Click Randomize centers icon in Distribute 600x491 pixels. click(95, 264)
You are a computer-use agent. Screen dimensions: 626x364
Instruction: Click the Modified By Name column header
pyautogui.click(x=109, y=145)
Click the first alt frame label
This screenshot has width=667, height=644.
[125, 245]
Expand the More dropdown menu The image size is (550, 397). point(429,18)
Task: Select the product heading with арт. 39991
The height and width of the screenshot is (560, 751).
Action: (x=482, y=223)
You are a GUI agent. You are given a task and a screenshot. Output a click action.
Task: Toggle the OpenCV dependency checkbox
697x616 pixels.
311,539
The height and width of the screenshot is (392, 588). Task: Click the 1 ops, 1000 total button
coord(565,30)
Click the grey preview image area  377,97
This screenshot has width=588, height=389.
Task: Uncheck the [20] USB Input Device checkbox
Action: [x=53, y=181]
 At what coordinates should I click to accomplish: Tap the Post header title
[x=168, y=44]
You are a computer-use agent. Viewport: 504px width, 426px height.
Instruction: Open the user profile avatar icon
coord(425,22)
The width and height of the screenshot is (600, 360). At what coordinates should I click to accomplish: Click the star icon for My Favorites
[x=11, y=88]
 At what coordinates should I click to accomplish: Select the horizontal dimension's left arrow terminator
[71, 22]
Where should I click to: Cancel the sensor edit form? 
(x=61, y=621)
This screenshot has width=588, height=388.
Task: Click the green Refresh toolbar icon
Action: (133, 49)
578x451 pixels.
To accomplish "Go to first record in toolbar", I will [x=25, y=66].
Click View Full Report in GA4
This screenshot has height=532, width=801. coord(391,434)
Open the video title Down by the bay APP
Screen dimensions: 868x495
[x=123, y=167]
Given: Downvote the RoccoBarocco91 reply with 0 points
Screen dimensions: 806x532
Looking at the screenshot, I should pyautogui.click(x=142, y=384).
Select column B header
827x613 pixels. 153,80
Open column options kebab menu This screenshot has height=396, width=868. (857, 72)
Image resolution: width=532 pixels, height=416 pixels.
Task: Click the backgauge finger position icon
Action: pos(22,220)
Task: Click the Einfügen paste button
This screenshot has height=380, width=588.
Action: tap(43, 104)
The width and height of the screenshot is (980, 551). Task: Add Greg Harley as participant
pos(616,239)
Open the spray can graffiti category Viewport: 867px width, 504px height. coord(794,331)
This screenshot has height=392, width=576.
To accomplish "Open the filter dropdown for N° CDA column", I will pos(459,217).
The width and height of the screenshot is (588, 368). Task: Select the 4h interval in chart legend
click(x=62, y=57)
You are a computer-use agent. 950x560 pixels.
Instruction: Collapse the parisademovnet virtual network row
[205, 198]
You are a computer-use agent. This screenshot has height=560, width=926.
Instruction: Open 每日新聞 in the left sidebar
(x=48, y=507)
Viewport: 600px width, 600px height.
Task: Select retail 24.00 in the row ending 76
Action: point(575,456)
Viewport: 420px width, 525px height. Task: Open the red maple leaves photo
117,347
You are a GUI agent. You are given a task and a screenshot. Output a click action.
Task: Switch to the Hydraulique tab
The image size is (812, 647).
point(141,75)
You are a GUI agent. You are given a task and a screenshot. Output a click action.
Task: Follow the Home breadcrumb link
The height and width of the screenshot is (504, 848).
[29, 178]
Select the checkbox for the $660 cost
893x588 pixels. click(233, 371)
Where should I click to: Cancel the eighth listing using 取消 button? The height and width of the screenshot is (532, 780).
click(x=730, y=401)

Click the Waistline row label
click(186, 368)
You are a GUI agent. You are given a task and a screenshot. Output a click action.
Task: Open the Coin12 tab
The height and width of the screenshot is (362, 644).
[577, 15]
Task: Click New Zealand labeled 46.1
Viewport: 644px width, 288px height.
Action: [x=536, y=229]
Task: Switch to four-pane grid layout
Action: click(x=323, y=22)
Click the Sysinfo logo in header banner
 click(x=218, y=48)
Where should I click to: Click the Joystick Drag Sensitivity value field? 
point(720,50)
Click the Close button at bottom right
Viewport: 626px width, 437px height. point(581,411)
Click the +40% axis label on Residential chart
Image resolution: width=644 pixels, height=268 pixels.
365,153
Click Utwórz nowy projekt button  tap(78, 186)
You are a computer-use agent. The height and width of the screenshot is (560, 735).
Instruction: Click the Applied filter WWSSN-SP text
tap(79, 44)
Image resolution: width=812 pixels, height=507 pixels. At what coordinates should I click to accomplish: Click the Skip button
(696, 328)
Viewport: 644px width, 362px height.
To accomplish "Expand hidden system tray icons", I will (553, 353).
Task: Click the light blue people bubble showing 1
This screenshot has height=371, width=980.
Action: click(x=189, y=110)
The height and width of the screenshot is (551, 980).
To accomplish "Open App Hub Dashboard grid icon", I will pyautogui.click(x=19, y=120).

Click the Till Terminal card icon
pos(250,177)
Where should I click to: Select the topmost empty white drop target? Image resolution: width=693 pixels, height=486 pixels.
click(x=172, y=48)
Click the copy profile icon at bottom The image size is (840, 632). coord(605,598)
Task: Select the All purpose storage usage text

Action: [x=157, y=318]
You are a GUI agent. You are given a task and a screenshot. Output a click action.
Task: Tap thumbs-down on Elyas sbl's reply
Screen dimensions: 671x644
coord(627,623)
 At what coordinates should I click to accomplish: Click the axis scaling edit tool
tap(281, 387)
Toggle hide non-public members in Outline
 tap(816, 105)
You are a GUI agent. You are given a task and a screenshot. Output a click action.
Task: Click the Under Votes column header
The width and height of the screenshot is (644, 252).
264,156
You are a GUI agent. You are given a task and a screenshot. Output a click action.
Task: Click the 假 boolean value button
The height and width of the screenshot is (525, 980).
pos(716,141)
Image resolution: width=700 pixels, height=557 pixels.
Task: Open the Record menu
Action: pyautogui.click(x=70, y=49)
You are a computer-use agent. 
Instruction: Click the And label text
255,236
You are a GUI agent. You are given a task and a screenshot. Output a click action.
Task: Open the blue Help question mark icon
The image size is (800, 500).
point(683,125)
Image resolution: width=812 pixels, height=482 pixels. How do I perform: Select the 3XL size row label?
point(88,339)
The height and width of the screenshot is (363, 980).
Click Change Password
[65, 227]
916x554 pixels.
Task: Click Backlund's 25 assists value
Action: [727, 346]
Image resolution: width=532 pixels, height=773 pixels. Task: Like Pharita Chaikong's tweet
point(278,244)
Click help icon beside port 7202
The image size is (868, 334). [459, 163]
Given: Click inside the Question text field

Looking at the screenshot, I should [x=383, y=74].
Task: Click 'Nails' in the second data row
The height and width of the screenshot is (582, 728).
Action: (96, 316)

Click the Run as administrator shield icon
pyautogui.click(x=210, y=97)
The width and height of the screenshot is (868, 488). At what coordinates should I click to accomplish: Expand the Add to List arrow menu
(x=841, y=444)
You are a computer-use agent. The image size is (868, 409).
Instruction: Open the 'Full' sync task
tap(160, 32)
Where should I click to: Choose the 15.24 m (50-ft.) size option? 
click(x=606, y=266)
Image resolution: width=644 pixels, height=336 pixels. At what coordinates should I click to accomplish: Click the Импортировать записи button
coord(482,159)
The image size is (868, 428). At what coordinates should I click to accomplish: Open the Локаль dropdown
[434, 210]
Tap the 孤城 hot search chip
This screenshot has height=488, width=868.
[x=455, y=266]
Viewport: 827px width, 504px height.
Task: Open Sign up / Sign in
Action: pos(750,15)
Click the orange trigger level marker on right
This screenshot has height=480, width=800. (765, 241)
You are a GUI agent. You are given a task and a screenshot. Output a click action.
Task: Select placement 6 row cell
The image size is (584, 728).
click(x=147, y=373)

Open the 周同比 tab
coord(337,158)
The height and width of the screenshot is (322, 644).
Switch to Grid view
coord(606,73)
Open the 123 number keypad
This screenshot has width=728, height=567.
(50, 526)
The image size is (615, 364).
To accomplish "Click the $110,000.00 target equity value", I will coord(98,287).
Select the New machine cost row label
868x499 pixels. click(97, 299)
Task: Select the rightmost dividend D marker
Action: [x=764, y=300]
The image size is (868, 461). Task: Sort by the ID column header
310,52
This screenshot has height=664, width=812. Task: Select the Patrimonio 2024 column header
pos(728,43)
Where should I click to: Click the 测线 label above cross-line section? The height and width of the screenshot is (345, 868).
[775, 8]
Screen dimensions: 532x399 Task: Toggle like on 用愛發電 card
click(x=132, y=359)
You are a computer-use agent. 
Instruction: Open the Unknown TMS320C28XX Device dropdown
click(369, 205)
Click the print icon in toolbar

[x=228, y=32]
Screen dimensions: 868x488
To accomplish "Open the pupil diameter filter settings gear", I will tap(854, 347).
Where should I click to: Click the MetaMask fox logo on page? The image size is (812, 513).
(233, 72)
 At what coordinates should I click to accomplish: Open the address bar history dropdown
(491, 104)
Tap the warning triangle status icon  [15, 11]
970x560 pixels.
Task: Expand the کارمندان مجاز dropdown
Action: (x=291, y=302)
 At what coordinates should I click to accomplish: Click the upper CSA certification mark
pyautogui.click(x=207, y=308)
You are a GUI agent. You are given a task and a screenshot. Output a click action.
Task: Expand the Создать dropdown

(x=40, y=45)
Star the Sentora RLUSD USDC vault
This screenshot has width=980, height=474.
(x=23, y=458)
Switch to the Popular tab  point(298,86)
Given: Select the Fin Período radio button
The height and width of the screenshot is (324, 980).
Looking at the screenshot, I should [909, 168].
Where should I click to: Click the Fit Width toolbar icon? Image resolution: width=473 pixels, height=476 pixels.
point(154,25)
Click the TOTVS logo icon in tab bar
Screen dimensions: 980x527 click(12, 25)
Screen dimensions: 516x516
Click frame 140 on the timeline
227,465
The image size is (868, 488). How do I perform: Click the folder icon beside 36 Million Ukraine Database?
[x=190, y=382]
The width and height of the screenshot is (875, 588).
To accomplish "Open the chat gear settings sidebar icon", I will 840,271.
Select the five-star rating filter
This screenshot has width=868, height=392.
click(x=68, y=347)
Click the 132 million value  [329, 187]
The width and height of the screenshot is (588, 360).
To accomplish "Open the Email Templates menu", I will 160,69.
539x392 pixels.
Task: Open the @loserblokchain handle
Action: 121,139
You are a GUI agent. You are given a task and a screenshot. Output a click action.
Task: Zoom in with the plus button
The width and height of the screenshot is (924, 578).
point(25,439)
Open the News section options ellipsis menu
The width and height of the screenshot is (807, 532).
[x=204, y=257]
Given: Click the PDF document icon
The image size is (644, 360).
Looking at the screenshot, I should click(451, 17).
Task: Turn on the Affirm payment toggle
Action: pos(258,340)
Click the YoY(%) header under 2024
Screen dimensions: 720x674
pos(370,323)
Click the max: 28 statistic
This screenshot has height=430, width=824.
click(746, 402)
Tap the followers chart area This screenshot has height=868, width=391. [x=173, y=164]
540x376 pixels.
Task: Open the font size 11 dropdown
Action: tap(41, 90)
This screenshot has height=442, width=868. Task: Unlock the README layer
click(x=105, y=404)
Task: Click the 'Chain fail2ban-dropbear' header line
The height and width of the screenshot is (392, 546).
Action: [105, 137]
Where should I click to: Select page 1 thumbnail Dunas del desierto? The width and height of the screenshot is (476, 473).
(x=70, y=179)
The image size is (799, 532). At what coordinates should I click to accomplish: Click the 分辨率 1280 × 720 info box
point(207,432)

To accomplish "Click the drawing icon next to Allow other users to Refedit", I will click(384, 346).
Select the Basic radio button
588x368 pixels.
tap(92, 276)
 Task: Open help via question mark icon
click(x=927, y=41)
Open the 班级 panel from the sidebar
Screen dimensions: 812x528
————————
■ Activity ■
If a line of the listing contains the word "settings", count it; then give the total and nothing else.

■ Task answer ■
2